'The Times' to make way for Titanic

Stop Press


Once it was the pressroom of The New York Times, a dirty, cavernous sub-basement where huge machines shook the building above. Now it will be a home to the glamour of King Tut and the Titanic.

Two years after The Times left its longtime headquarters on West 43rd Street in Manhattan, the basement of that building is being converted into a 60,000-square-foot space for large-scale exhibitions of art and historical artifacts. Called Discovery Times Square Exposition, it will open on June 24 with two shows, ‘Titanic: The Artifact Exhibition’ and ‘Lucy’s Legacy: The Hidden Treasures of Ethiopia,’ featuring the 3.2-million-year-old fossil remains of the female hominid known as Lucy. ‘Tutankhamun and the Golden Age of the Pharaohs,’ an expanded version of the show that has been touring North America since 2005, is to open next spring.

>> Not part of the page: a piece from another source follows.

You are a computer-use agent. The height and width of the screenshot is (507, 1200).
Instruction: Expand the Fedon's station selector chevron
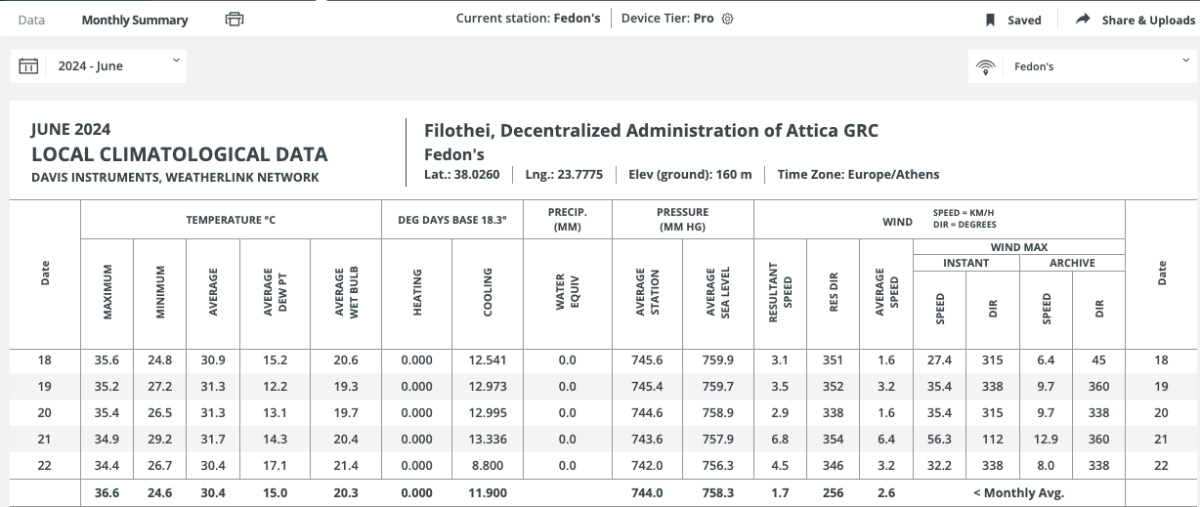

“It is a museum-quality venue,” said James Sanna, president of Running Subway Productions, which will operate the space in a tourist-packed area.

The enterprise is a partnership between Running Subway — a New York production company whose projects have included the Rock and Roll Hall of Fame Annex NYC — and the Discovery Channel, which will contribute video to the shows and share in marketing and other expenses, said Tom Cosgrove, Discovery’s chief operating officer.

Running Subway has taken out a 20-year lease and spent “tens of millions of dollars” on construction since spring 2008, Sanna said. The Times sold the building in 2004 and moved into its new tower, a few blocks away on Eighth Avenue, in mid-2007.

The new Times Square space will also allow exhibitors to avoid the restrictions of museums. The King Tut exhibition was turned down by many museums, including the Metropolitan Museum of Art in New York and the Philadelphia Museum of Art, because its organisers wanted to charge additional admission fees. Each show at the Discovery Times Square Exposition will cost $19.50 for adults and $17.50 for children.

The Times was last printed in the building in 1997. (It is now produced for the New York region in College Point, Queens.) But Sanna said Discovery Times Square Exposition would preserve some of the pressroom’s industrial look. “It may have been grimy,” Sanna said, “but it had a raw beauty to it.”